*Problem*
Pick out every line of the listing that contains the word "perform", treating uppercase and lowercase as distinct.

□ □ □

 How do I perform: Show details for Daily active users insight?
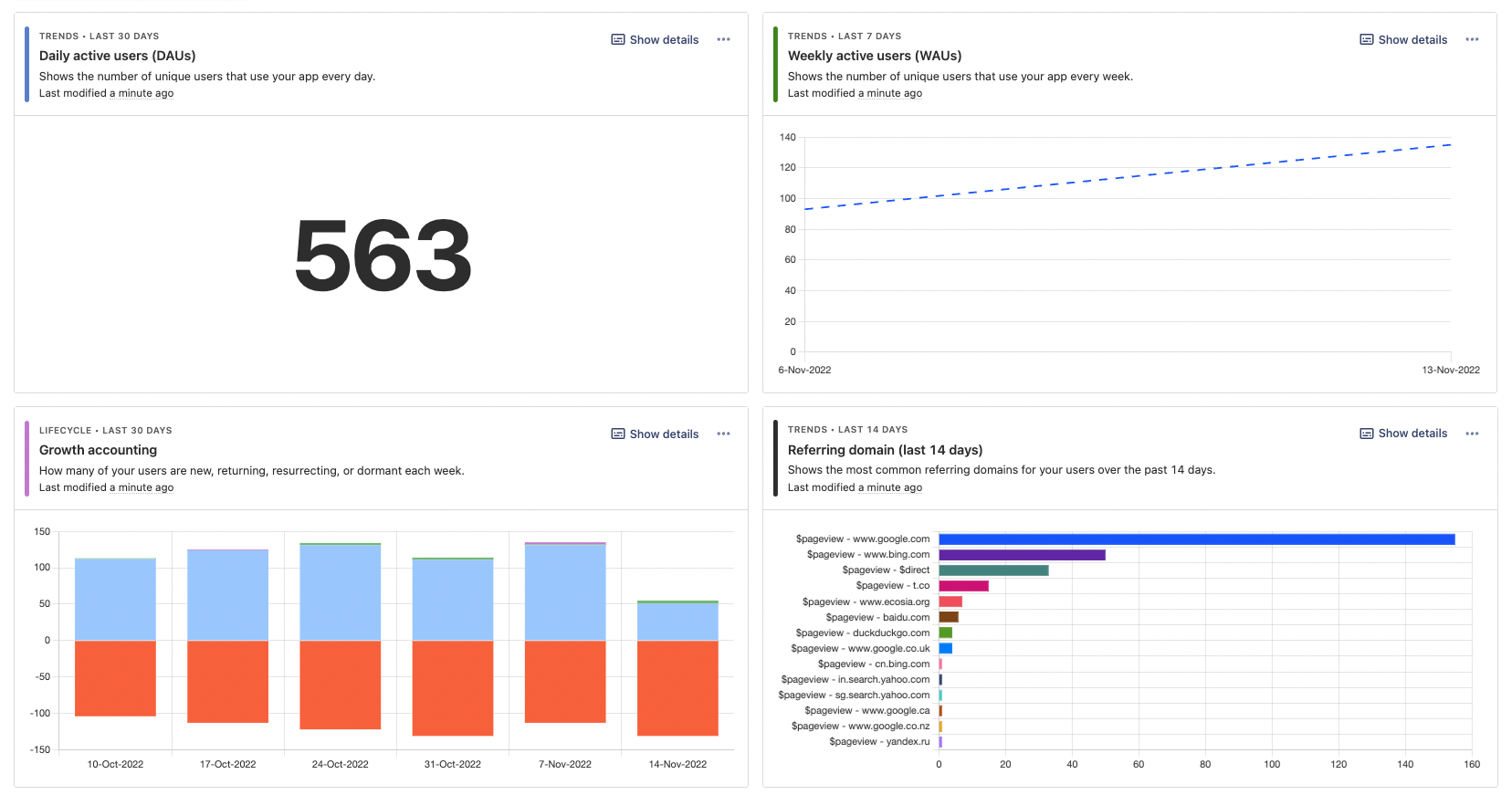tap(655, 39)
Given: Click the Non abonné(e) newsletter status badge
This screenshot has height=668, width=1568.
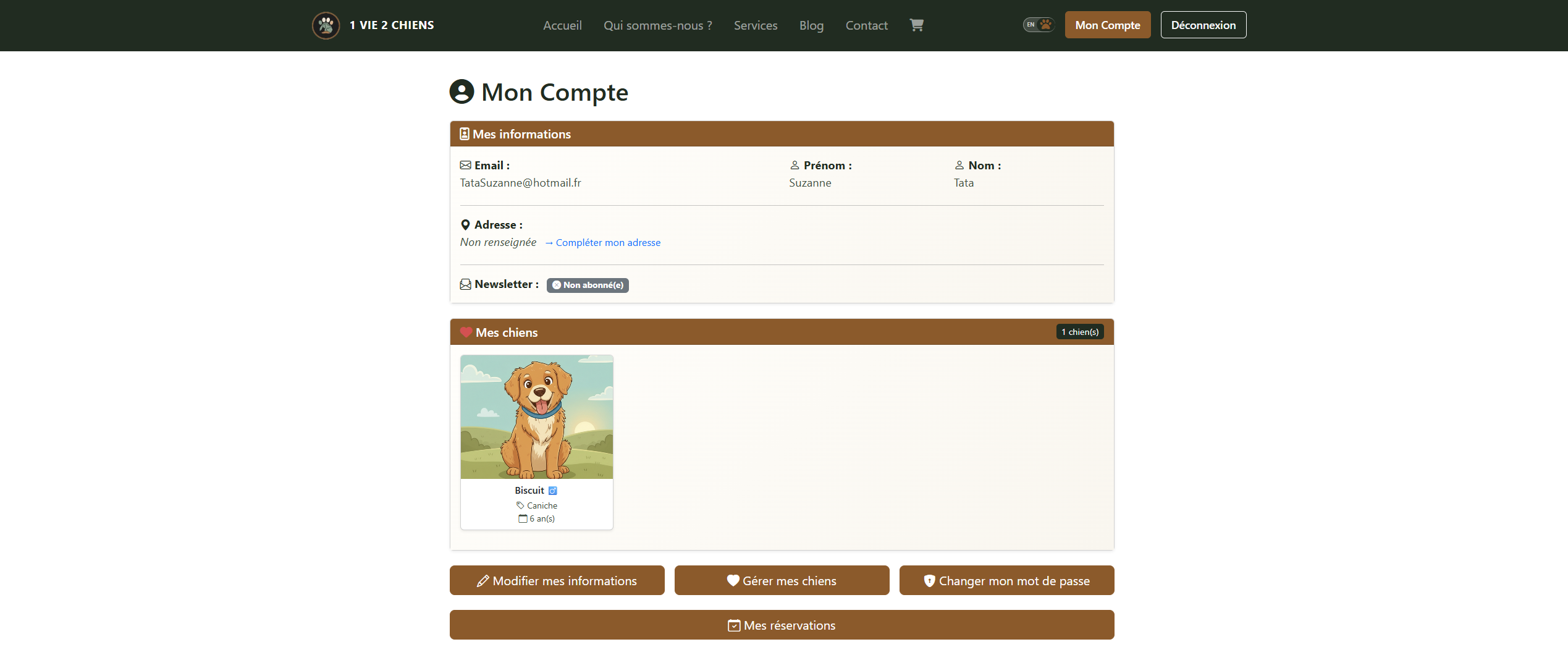Looking at the screenshot, I should coord(587,285).
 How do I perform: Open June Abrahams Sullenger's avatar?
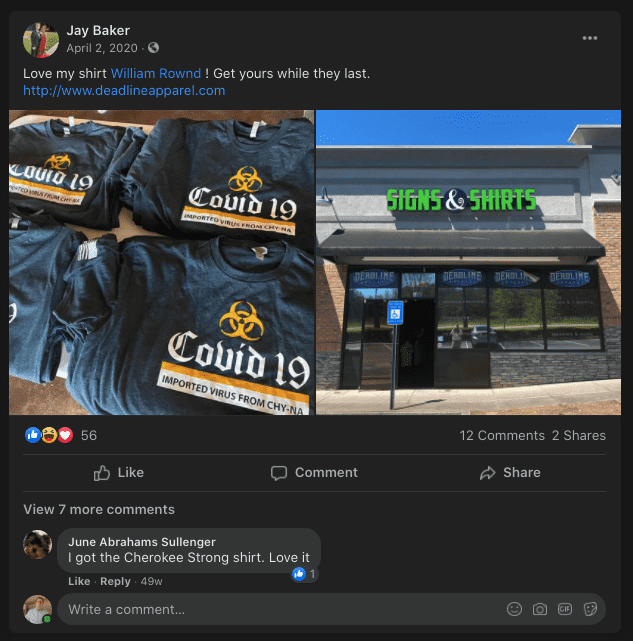tap(38, 544)
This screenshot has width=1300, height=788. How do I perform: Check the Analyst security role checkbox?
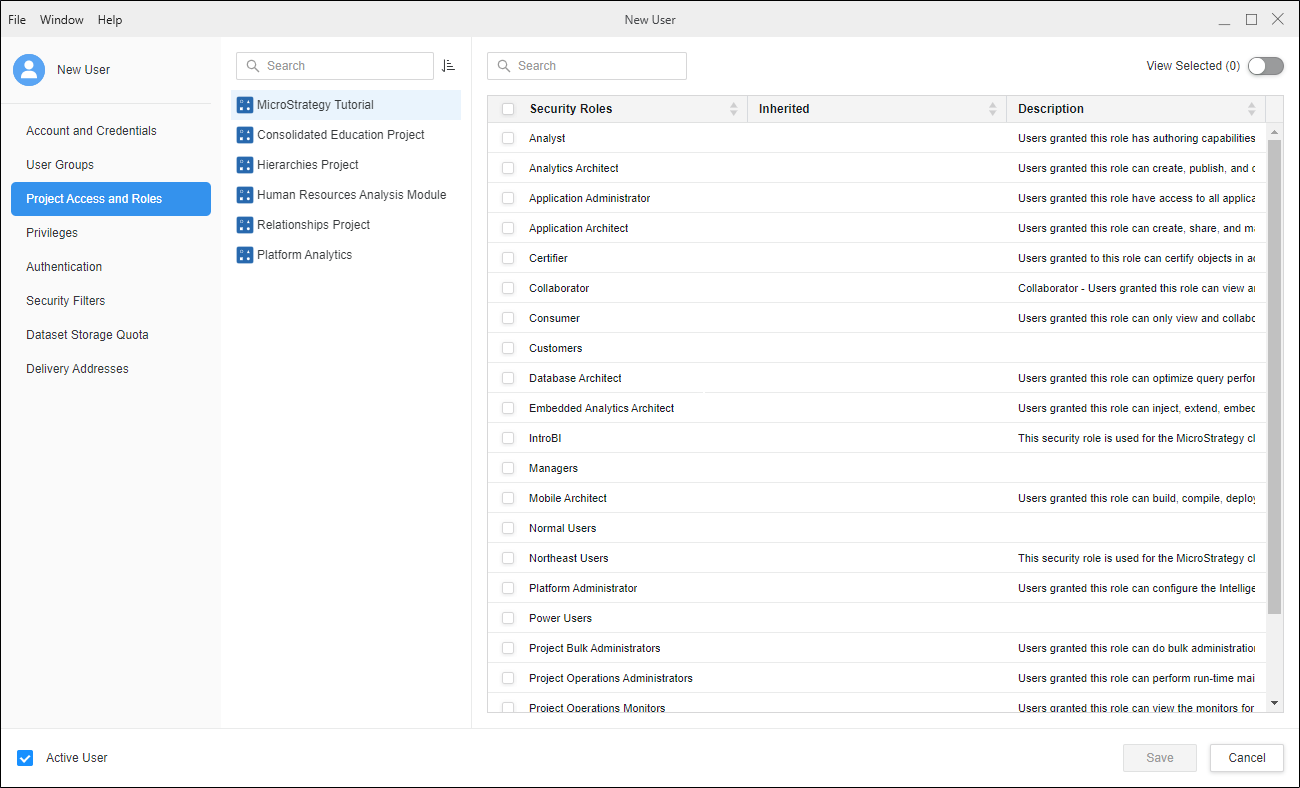pos(508,138)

□ □ □

*Solution to this exercise*
 How do I perform: Show details for Daily active users insight?
 How do I perform: Open June Abrahams Sullenger's avatar?
This screenshot has width=1300, height=788. How do I perform: Check the Analyst security role checkbox?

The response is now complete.